- _GIVEN PASSAGE_:

--- START ---

Former revolutionary youth across the country and in exile celebrated the occasion alone, posting pictures of their younger selves on Facebook, sitting in tents in the former revolutionary encampments, and marching in the streets, always smiling. Praise flooded the comments sections with references to “the beautiful days” and the “true” and “glorious” revolution. They recalled, in awe of themselves and one another, their ‘civility’ and how former adversaries united in recognition of a shared enemy (the regime of President Ali Abdullah Saleh, 1978-2012). They spoke of this event as a life-affirming moment, something innately good and to be recovered at the opportune moment. While there was a degree of pleasure to be had in recalling this moment, it also belied a painful anxiety about the passing of time and the finitude of the human life course. A message from a friend questioned the possibility of ever achieving such unity again, hinting despondently at the present dispersal and division among old friends and comrades who had sat together in the revolutionary camps.
Another social media post stressed the importance of recounting the significant moments of resistance. We were told that every detail of the revolution must be recorded, from the first cry of “we are peaceful!”, to the first tent erected, to the first martyr, and the first collective prayer. They recalled the massacres in the camps as moments in which the purity of sacrifice converged with the creativity of politics. We were reminded of the Life March—a 250-kilometer exodus from Taiz’s Freedom Square to Sana’a’s Change Square in late 2011—as the “sacred” journey of resistance through which “the youth” sought to save the revolution from the machinations of political parties (especially al-Islah/ The Yemeni Congress for Reform) and foreign delegations (the United Nations and the then US ambassador). It called for writing every detail of this moment, no matter how small: how it was planned, how they navigated the mountains on foot day and night, what they ate, what they talked about, how they were received along the way, and the moment when they descended into Sana’a to be met with machine-gun fire on Seventy Street. The post emphasized that “to remember the Life March is to inscribe its place in the history of the 2011 revolution both as an enduring revolutionary act and an inspiration for generations, and a revolution, to come.”

--- END ---

- _DATA LINES_:
--- START ---

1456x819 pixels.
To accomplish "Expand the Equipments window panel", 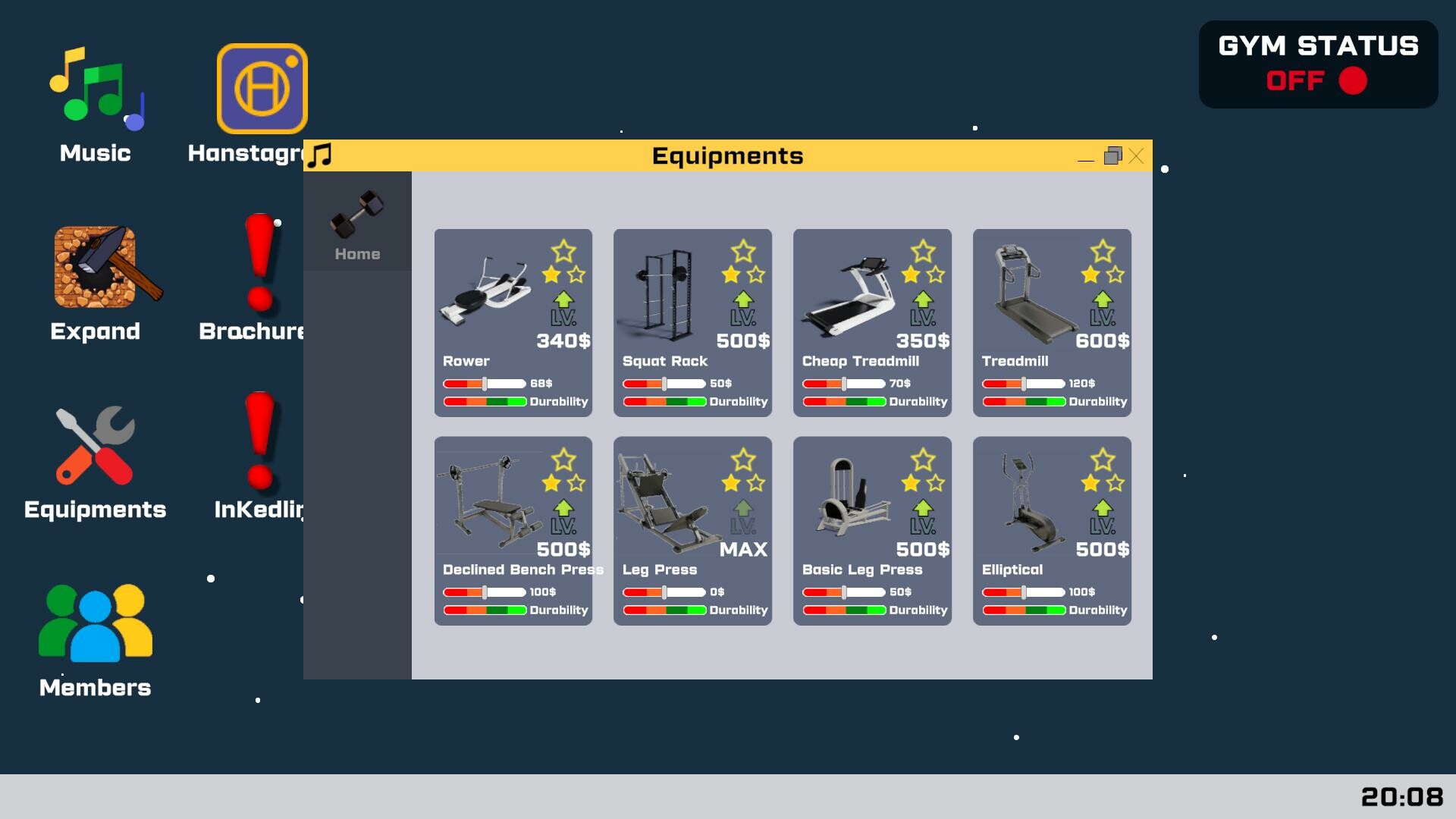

--- END ---

- _GIVEN INSTRUCTION_: Duplicate the passage about Yemen's 2011 revolution in full, word for word.

- _FINAL RESULT_:
Former revolutionary youth across the country and in exile celebrated the occasion alone, posting pictures of their younger selves on Facebook, sitting in tents in the former revolutionary encampments, and marching in the streets, always smiling. Praise flooded the comments sections with references to “the beautiful days” and the “true” and “glorious” revolution. They recalled, in awe of themselves and one another, their ‘civility’ and how former adversaries united in recognition of a shared enemy (the regime of President Ali Abdullah Saleh, 1978-2012). They spoke of this event as a life-affirming moment, something innately good and to be recovered at the opportune moment. While there was a degree of pleasure to be had in recalling this moment, it also belied a painful anxiety about the passing of time and the finitude of the human life course. A message from a friend questioned the possibility of ever achieving such unity again, hinting despondently at the present dispersal and division among old friends and comrades who had sat together in the revolutionary camps.
Another social media post stressed the importance of recounting the significant moments of resistance. We were told that every detail of the revolution must be recorded, from the first cry of “we are peaceful!”, to the first tent erected, to the first martyr, and the first collective prayer. They recalled the massacres in the camps as moments in which the purity of sacrifice converged with the creativity of politics. We were reminded of the Life March—a 250-kilometer exodus from Taiz’s Freedom Square to Sana’a’s Change Square in late 2011—as the “sacred” journey of resistance through which “the youth” sought to save the revolution from the machinations of political parties (especially al-Islah/ The Yemeni Congress for Reform) and foreign delegations (the United Nations and the then US ambassador). It called for writing every detail of this moment, no matter how small: how it was planned, how they navigated the mountains on foot day and night, what they ate, what they talked about, how they were received along the way, and the moment when they descended into Sana’a to be met with machine-gun fire on Seventy Street. The post emphasized that “to remember the Life March is to inscribe its place in the history of the 2011 revolution both as an enduring revolutionary act and an inspiration for generations, and a revolution, to come.”